I'm not a programmer, though I suspect that that community is similar, except perhaps with fewer rabbit holes now just because it's younger—but research-level mathematics is essentially nothing but one after another rabbit hole with a devoted niche community. There's no topic so specialized that you can't find a mathematician for whom it's their everyday concrete research lab, and no mathematician so specialized that you can't find a topic even in their discipline on which they'll look down as meaninglessly abstract and application-free.


Hello, I'm the author. Ask me anything :)

Thanks fn-mote for providing some context. In fact, I think you could appreciate most of this article without even knowing anything about Turing Machines. I spend almost the entire article just answering the question: Given a set of exponential transition rules, starting from C(5), does iterating these rules ever lead to Halt(N)? If so, in how many iterations? And what is the value of N in that case?


Just wanted to say: nice work typesetting all those equations! There sure were a lot of exotic ones in this post.


Thanks! I just figured out how to get MathJax working with github pages and used it to its full extent!


Related: “Who Can Name the Bigger Number?” – https://www.scottaaronson.com/writings/bignumbers.html



Ah, fond memories of first learning about Busy Beavers in A.K.Dewdney’s column in the Spanish edition of Scientific American (“Investigación y Ciencia”) as a kid: https://www.investigacionyciencia.es/revistas/investigacion-...

I made my own Turing Machine emulator for my Commodore 64 to play with this, using the screen memory as tape to speed it up: modifying the tape was immediately reflected on the screen with no other processing needed, saving precious cycles.

That made for quite a small tape, but allowed even my crude BASIC implementation to run fast, or so I remember it.

The original article in English appeared in the August 1984 magazine, and the translated ones in October of that same year: https://www.jstor.org/stable/24969427

If you can read Russian or Italian, you can find the full article here:

Russian: https://gudleifr.forum2x2.ru/t98-topic#1254

Italian: https://archive.org/details/divertirsiconilcalcolatore/page/...
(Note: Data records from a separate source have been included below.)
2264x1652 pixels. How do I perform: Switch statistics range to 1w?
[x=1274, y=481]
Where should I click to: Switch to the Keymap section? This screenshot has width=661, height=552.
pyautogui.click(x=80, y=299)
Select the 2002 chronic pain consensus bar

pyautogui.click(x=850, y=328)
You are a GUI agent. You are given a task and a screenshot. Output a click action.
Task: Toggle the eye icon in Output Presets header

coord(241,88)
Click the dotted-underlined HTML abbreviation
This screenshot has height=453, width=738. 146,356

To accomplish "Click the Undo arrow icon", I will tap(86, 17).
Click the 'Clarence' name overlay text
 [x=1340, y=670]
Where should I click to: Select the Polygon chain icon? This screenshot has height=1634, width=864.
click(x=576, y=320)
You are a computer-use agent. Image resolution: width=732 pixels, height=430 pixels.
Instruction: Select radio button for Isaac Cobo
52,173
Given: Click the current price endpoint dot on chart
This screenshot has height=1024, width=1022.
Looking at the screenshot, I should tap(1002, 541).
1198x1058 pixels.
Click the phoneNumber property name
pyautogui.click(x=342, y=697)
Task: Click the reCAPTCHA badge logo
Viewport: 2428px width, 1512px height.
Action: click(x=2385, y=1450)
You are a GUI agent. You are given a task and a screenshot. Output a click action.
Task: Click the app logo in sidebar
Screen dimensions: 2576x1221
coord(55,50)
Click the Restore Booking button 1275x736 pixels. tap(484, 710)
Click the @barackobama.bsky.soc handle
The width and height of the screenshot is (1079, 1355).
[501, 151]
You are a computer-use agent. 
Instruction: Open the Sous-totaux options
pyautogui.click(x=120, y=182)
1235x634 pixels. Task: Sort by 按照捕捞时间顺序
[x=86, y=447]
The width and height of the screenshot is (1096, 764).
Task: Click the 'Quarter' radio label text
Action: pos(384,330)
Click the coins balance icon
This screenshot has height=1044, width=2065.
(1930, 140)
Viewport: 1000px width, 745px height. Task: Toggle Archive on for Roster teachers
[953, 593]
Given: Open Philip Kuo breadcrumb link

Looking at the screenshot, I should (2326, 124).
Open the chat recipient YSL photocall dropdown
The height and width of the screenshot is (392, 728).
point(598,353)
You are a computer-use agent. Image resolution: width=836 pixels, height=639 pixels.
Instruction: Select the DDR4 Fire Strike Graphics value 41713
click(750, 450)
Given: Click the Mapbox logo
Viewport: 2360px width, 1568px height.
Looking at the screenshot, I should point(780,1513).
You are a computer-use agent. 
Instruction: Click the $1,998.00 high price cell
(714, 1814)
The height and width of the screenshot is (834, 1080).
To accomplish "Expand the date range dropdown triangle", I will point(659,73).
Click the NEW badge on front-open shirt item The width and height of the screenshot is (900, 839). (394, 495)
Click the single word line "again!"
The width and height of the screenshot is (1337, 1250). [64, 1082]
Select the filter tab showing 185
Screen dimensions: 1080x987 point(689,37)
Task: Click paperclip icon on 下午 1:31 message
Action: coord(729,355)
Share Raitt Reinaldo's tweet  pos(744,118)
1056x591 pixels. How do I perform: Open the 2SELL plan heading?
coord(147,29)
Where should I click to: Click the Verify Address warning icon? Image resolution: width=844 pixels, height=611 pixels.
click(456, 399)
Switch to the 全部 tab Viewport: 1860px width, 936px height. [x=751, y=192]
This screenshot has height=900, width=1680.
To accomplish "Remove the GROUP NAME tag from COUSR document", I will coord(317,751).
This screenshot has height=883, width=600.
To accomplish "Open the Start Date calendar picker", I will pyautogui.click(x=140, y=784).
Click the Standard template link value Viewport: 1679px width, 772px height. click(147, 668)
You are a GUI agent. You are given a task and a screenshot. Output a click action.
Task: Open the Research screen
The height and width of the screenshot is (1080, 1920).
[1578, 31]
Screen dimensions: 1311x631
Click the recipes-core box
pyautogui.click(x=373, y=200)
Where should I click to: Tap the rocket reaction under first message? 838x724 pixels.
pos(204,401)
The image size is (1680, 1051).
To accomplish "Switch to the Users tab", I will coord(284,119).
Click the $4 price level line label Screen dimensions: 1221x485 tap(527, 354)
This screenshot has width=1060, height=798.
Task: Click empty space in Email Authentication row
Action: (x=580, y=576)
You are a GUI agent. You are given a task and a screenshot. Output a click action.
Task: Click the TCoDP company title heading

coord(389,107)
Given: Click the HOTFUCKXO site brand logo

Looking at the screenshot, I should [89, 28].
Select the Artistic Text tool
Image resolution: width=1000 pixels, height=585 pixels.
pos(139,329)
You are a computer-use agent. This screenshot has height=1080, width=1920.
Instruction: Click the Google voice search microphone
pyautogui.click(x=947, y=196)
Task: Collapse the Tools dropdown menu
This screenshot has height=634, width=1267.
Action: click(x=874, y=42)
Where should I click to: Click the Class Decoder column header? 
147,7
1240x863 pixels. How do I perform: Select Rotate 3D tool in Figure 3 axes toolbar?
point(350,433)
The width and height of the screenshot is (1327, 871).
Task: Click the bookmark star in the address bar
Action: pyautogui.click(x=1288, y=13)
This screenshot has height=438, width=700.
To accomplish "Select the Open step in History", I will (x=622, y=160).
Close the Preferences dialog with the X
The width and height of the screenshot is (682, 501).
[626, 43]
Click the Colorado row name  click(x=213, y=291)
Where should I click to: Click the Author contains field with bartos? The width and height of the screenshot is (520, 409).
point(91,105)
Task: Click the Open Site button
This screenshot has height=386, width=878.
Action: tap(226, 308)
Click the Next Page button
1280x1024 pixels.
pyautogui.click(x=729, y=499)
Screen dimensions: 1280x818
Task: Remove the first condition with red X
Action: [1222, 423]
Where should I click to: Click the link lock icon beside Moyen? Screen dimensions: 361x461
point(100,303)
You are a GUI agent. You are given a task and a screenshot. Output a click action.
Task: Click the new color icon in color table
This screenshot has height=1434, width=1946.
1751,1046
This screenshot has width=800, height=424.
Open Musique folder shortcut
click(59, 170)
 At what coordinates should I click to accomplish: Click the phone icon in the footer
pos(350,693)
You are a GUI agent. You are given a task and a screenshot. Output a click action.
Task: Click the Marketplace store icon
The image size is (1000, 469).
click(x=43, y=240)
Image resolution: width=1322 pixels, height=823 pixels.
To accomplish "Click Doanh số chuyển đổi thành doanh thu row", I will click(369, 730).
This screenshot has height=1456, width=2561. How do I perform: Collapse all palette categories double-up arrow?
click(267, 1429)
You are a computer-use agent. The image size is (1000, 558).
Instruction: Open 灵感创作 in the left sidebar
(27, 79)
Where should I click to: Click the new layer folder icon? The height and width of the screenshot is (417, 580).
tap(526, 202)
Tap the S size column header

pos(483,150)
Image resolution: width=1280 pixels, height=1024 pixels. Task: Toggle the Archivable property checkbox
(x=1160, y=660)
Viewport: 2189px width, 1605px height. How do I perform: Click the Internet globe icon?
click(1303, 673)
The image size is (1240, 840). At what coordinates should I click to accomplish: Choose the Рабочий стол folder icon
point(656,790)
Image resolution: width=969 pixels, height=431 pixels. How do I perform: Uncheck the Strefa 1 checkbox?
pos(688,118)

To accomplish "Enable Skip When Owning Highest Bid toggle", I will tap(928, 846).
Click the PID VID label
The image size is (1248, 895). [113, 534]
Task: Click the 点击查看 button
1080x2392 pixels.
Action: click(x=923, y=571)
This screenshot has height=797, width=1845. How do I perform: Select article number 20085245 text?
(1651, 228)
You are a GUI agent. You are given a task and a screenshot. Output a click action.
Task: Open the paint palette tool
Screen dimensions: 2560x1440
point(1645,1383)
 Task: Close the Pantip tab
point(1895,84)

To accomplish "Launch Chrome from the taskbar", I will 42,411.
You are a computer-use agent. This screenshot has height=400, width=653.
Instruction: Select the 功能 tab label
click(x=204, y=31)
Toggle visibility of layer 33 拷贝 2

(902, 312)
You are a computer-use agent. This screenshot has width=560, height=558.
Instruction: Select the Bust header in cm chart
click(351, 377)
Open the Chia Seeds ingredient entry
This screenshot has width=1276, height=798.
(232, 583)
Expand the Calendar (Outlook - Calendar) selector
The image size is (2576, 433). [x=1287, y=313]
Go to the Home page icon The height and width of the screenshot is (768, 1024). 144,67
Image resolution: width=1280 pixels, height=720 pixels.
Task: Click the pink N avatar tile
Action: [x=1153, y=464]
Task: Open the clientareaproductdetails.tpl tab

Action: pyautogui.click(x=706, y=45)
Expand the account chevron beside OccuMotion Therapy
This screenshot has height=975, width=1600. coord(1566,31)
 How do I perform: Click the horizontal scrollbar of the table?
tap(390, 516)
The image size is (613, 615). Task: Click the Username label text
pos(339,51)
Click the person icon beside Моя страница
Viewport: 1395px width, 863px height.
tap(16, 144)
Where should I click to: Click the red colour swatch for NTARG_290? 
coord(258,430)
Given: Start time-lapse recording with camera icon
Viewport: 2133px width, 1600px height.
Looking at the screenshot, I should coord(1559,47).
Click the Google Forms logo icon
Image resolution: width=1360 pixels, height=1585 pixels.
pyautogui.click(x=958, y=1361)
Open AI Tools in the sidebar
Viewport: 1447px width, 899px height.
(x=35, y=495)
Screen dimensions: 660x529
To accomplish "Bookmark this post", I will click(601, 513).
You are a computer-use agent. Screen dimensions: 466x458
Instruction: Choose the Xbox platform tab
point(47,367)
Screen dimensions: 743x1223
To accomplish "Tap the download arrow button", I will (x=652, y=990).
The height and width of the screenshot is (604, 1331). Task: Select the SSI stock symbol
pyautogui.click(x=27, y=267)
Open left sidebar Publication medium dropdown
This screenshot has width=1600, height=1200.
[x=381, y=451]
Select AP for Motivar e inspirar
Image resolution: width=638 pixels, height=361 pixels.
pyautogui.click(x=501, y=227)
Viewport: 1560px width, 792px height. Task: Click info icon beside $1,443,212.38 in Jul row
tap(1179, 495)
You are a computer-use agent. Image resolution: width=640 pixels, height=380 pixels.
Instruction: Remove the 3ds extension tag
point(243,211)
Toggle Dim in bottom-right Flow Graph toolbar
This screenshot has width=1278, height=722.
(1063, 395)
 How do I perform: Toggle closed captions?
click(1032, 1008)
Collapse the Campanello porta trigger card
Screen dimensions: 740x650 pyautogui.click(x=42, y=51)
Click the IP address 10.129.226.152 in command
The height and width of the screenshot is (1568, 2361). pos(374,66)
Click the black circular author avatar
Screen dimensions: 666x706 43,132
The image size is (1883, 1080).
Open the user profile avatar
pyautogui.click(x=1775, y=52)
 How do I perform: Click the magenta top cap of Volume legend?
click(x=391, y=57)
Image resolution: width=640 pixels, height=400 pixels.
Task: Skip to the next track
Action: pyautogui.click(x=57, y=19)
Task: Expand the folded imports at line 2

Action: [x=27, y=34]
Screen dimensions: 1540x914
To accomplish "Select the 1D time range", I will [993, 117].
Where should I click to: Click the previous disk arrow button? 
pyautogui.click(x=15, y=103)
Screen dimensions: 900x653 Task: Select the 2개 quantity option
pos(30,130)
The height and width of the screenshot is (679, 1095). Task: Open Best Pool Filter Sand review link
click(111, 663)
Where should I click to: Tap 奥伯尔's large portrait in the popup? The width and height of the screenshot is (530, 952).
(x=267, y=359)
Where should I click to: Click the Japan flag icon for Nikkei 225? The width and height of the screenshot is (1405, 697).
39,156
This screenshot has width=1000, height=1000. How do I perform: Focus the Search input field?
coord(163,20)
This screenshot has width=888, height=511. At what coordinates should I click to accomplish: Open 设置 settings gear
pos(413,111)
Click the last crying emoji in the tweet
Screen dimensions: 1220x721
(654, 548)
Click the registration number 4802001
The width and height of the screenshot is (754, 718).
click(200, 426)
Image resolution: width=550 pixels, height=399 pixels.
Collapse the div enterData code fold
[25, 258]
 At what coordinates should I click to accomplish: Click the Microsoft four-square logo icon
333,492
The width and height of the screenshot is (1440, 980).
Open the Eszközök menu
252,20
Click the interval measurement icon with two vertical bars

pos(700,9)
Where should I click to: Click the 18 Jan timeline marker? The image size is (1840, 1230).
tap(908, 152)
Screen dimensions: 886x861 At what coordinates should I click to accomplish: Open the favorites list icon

I quote the historical introduction from the English version:

> “With the possible exception of bees, beavers are the busiest animals alive. All day they ply quiet northern waters bringing twigs and branches to their dam. It was undoubtedly this behavior that led Tibor Rado of Ohio State University to name a certain Turing-machine problem the Busy Beaver Game. In the early 1960’s Rado wondered how many 1’s a Turing machine could be made to print before it halted. Specifically, if a Turing machine with n possible states begins to work on a tape filled with 0’s, what is the largest number of 1’s it can print on the tape before coming to a stop? The answer is known for n = 1, n = 2, n = 3, and n = 4 but not for n = 5 or for any value of n grater than 5.


As a Golly file, so you can run it for yourself: https://github.com/GollyGang/ruletablerepository/raw/gh-page... (4kB)

In Golly: File > Open Pattern... > open the zip itself (don't unzip first).